# [PROBLEM TO WORK ON]
Write out every line below that contains "size".

# [RECORDS]
┏━━
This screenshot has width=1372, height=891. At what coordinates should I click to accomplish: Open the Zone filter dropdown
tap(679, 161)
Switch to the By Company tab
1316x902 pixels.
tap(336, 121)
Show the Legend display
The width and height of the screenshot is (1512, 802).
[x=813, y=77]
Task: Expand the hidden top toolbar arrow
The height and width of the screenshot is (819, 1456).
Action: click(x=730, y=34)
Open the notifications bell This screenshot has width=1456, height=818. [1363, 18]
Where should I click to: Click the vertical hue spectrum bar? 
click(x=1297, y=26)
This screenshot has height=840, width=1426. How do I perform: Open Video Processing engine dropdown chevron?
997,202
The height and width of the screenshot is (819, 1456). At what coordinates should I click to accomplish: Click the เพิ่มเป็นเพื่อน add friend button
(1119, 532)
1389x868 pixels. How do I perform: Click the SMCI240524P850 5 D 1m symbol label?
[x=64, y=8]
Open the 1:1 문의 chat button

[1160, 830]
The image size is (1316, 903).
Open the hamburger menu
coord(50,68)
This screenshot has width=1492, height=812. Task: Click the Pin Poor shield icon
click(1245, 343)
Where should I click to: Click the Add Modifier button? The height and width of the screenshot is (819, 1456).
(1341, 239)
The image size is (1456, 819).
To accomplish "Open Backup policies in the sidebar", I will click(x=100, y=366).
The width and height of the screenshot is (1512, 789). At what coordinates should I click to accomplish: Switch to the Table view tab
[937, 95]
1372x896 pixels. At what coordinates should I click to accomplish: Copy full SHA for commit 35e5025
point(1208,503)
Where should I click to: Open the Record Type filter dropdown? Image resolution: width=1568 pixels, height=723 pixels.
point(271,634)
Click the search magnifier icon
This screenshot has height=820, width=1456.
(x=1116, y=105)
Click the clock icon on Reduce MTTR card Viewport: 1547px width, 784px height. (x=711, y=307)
┗━━
# [ANSWER]
The image size is (1316, 903).
The image size is (1456, 819).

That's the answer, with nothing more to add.